RAG (Retrieval-Augmented Generation)
Last updated 2026.02.13Definition
RAG (Retrieval-Augmented Generation) is a technique that enables large language models (LLMs) to retrieve information from external data sources before generating responses. Instead of relying solely on pre-trained knowledge, the LLM first references specific documents or databases, then responds to user queries, allowing it to leverage up-to-date or domain-specific information.

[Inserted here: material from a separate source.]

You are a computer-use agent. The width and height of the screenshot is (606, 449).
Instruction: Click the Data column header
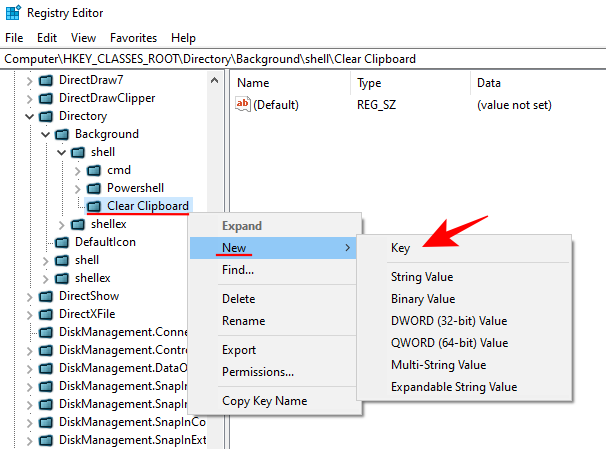click(489, 83)
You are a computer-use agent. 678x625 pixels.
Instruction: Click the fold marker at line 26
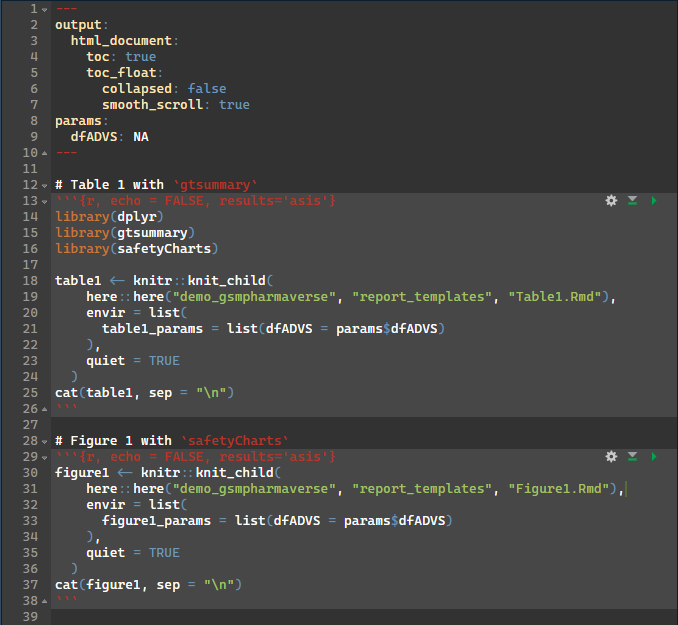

Manufacturing Applications
In manufacturing environments, RAG provides accurate answers by referencing internal technical documents, equipment manuals, and quality data in real-time.
Key Use Cases
- Equipment Troubleshooting: Retrieves past maintenance records and manuals to suggest root causes and solutions
- Quality Management: AI chatbots reference defect response manuals and inspection standards
- Work Instructions: Instantly answers operator questions by searching SOP (Standard Operating Procedure) documents
- Compliance: Provides responses based on latest safety regulations and environmental compliance documents
Core Benefits
Real-time information updates enable reflecting latest process changes and new equipment information without model retraining. Additionally, clear source citation increases trust in decision-making on the manufacturing floor.
Implementation Considerations
Given manufacturing data characteristics, it's crucial to effectively vectorize and retrieve unstructured data such as drawings, sensor data, and work images. For security-sensitive production information, deploying RAG systems in on-premises environments is recommended.